TEXTE FOURNI

################

Le tribunal examine la motivation de la décision administrative et annule celle-ci, vu l’absence de référence à l’article 1er de l’arrêté royal du 22 juin 2020. En vertu de son pouvoir de pleine juridiction, il examine les droits de l’intéressé aux allocations, étant qu’il entreprend d’interpréter l’article 1er de l’arrêté royal.

Il suit la position de l’assuré social, appuyée par l’auditorat du travail, à propos de la détermination de la période de trois mois. Il s’agit de celle qui précède le premier jour d’une période d’indemnisation dans le cadre du chômage temporaire « Corona », peu importe qu’il s’agisse ou non de la première période d’indemnisation dans le cadre de celui-ci, pour autant que ces périodes soient entrecoupées par des périodes de travail. En effet, si, après une première période d’indemnisation, le travailleur reprend le travail et entame (au moins un jour) une activité complémentaire pendant cette période de travail, il est, en cas de nouvelle période de confinement, « coupé dans son élan » de la même façon que le travailleur qui avait entamé une telle activité avant le premier confinement.

Le tribunal rejette la thèse de l’ONEm, considérant qu’entre deux périodes de chômage temporaire « Corona », le travailleur qui reprend le travail et entame une activité accessoire en plus de son travail n’est manifestement pas au chômage et qu’il ne peut savoir qu’une nouvelle période de confinement va s’annoncer.

Il conclut que l’article 1er serait discriminatoire s’il devait être interprété comme ne s’appliquant qu’au travailleur qui a exercé son activité accessoire au moins un jour dans les trois mois précédant la première période de chômage temporaire « Corona ». Cette disposition doit trouver à s’appliquer, de la même manière, au travailleur qui a entamé une activité accessoire au moins pendant un jour précédant, selon le jugement, la deuxième, la troisième ou la quatrième période de chômage temporaire « Corona ».

Intérêt de la décision

La précision apportée par le tribunal dans ce jugement est importante, les juridictions n’ayant à notre sens pas encore eu à statuer sur l’interprétation de cette disposition spécifique.

La logique du système implique l’exercice de l’activité accessoire avant la première période de chômage, une interprétation différente ne pouvant qu’aboutir à un traitement différencié des situations visées.

Comme souligné dans le jugement, « bien malin (…) celui qui, au cours des deux dernières années de crise sanitaire, pouvait prévoir si son activité allait ou non, au cours des trois mois suivants, faire l’objet d’une fermeture ou de restrictions importantes ! » (6e feuillet).

Par ailleurs, de la même manière que l’article 48 de l’arrêté royal du 25 novembre 1991 vise l’exercice de l’activité accessoire au moins pendant trois mois lorsque le chômeur était occupé comme travailleur salarié avant sa demande d’allocations, la dérogation introduite par l’arrêté royal du 22 juin 2020 exige que l’activité accessoire ait déjà été exercée dans le courant des trois mois, calculés de date à date, qui précèdent le premier jour où il a été mis en chômage temporaire « Corona ».

################

DONNÉES FOURNIES
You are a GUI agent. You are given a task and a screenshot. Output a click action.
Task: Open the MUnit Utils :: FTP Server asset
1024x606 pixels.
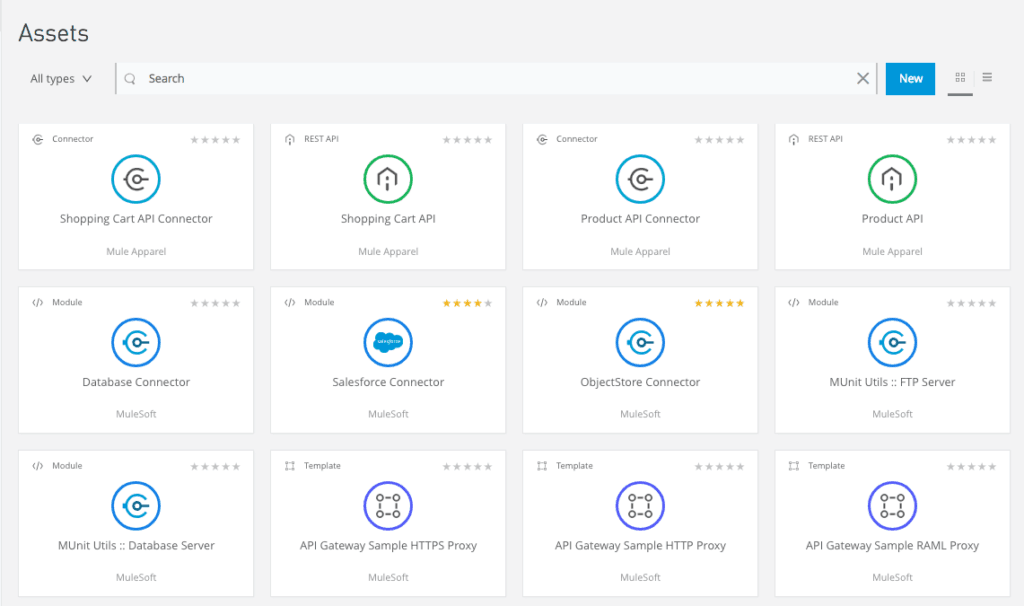892,382
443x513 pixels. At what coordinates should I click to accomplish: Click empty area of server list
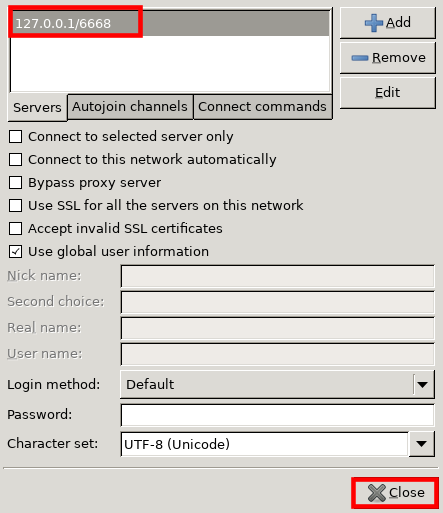170,63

################

EXERCICES À TRAITER
1. Modifiez le passage du texte fourni allant de « Le tribunal rejette » à « confinement va s’annoncer. » en y remplaçant « manifestement » par « clairement ».
2. Reformulez de manière plus concise le paragraphe du texte fourni commençant par « Il suit la position de l’assuré social », en conservant ses éléments essentiels.
Les entrées sont sans rapport avec le texte fourni.

RÉPONSES PAR EXERCICE
1.
Le tribunal rejette la thèse de l’ONEm, considérant qu’entre deux périodes de chômage temporaire « Corona », le travailleur qui reprend le travail et entame une activité accessoire en plus de son travail n’est clairement pas au chômage et qu’il ne peut savoir qu’une nouvelle période de confinement va s’annoncer.

2. Le tribunal se rallie à la position de l’assuré social, soutenue par l’auditorat du travail. La période de trois mois est celle qui précède le premier jour d’une période d’indemnisation en chômage temporaire « Corona », qu’il s’agisse ou non de la première. Ces périodes doivent toutefois être entrecoupées de périodes de travail. Le travailleur qui reprend le travail après une première indemnisation et entame, au moins un jour, une activité complémentaire est en effet « coupé dans son élan » par un nouveau confinement. Il l’est de la même façon que celui qui avait commencé une telle activité avant le premier confinement.